* Set of tasks:
[a] In the novel review, translate this sentence into Spanish: "Dart-throwing replaces pool-playing, and beer becomes the beverage of choice."
[b] Reproduce the listing from its first line through the line containing "point(1160,469)", including both of those lines.

* Text section:
BEGIN

Powell (Edisto, 1984) here taps into ""the continuum of nuttiness"" that seems to define the modern South, and comes up with an oddball existential-quest narrative that reads like punch-drunk Walker Percy and resonates with the same ""improbable wild hope."" The nameless narrator of this ""little downside sabbatical"" quits his Ph.D. research in chemistry, in Knoxville, Tenn., after his girlfriend of six years dumps him for a short (5'3"") crystallographer from Brooklyn. When his ""plunge"" begins, he finds himself ""completely comfortable being completely out of control."" His goofy ""lab notes of life"" soon become ""hang-over notes"" as he follows a trail of unremitting weirdness, a trail lubricated by not a little alcohol. In search of a ""no-question, no-lies ambiance,"" he sews tents for a while and hangs out at Bilbo's, a bar frequented by boxing-world lowlife. From there, he takes to the road with Mary Constance Baker, the ""Woman"" of the title, who's a widow and actor in local theater and old enough to be his mother. While he mixes gin and tonics in the back seat, they barrel down south in her vintage Mercury to a ""different kind of Florida."" When she gives him his walking-papers, he trades in her husband's pastel-colored golf clothes for the khakis he wears while working at the ""fishless fish camp"" of another fine woman named Wallace. Dart-throwing replaces pool-playing, and beer becomes the beverage of choice. But ""the plottable slope of fate defining"" his errant life leads him to his old friend Tom, now a respectable husband, and then to his family manse in Louisiana, where his once socially concerned mother is now a ""tour de force of mindlessness."" The wayward scientist, having realized his ""anti-actualization quotient"" and returned to his lab in Knoxville, looks back on this ""self-directed drama"" and knows it ""had necessity, was not random, was not lunatic."" ""People are hungry for new utterance,"" this wise little novel proclaims, and Powell feeds them well--a deep-fried bit of genius that's not for your average brie-eater.

END

* Extracted data:
BEGIN

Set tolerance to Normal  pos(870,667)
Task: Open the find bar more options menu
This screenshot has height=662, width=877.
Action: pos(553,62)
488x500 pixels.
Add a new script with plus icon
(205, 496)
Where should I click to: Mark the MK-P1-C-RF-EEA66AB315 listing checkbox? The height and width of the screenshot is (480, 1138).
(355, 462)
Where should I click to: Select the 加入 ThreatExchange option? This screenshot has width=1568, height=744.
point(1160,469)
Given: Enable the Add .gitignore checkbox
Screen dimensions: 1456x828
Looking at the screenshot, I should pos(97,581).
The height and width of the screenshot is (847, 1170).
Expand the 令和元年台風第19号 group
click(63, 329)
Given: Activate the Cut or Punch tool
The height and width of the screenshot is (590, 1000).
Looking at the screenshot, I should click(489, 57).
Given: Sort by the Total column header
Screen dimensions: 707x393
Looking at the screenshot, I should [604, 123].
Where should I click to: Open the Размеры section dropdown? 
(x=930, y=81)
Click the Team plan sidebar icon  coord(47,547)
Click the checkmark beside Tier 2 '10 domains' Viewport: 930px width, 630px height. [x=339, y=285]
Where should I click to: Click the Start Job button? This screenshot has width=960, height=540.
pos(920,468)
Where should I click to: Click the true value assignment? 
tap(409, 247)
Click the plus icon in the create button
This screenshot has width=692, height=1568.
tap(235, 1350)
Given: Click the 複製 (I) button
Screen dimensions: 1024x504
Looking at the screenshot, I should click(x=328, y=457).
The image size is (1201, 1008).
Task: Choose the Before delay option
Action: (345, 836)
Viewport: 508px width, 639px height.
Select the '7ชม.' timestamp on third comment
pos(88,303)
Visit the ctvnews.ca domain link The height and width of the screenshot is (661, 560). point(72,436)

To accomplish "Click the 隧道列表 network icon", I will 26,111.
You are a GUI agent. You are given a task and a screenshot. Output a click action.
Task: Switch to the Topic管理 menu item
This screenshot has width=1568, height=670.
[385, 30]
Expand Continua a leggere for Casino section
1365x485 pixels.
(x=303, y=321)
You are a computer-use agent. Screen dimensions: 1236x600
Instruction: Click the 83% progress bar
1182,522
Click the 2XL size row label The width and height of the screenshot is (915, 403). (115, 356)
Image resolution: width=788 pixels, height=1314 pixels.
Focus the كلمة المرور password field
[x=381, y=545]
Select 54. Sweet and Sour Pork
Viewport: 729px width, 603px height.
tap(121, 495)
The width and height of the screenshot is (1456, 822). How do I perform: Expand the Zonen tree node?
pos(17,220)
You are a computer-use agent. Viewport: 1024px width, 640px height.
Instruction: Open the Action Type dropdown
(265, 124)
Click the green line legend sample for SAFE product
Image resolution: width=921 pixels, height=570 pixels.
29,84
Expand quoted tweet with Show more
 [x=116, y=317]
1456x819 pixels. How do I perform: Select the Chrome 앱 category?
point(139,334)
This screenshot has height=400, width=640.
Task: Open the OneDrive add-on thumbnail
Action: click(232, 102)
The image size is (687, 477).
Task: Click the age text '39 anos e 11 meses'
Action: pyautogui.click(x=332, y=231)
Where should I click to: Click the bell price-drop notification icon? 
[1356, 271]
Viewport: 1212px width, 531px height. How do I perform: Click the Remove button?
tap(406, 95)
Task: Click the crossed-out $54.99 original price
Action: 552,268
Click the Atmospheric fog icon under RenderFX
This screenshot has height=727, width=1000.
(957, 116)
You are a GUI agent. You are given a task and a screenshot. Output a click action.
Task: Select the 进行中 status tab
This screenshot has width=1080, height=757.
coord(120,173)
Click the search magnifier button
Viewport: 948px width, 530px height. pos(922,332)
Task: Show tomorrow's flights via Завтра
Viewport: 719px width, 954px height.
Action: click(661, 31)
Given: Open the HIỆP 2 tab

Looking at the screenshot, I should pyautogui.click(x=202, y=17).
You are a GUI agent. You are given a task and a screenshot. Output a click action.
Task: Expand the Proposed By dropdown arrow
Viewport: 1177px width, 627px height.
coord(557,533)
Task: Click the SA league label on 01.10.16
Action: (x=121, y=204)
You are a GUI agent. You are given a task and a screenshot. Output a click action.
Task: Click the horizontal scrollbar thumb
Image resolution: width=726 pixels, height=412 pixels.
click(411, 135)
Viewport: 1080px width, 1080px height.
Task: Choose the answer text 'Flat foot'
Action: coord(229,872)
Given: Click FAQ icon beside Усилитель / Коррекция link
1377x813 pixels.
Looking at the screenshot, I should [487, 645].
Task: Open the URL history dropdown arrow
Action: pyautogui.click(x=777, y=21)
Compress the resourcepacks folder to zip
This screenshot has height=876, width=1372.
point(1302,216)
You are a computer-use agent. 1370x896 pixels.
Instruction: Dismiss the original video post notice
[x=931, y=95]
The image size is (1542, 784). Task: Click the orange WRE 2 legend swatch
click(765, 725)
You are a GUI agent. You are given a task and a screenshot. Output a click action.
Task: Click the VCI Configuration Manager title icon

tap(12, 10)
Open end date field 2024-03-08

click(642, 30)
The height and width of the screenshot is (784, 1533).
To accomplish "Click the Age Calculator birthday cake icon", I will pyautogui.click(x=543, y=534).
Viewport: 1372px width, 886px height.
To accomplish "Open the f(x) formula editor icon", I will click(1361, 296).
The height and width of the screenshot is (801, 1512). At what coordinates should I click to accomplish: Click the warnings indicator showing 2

END

* Correct answers:
[a] El lanzamiento de dardos sustituye al billar, y la cerveza se convierte en la bebida preferida.

[b]
Set tolerance to Normal  pos(870,667)
Task: Open the find bar more options menu
This screenshot has height=662, width=877.
Action: pos(553,62)
488x500 pixels.
Add a new script with plus icon
(205, 496)
Where should I click to: Mark the MK-P1-C-RF-EEA66AB315 listing checkbox? The height and width of the screenshot is (480, 1138).
(355, 462)
Where should I click to: Select the 加入 ThreatExchange option? This screenshot has width=1568, height=744.
point(1160,469)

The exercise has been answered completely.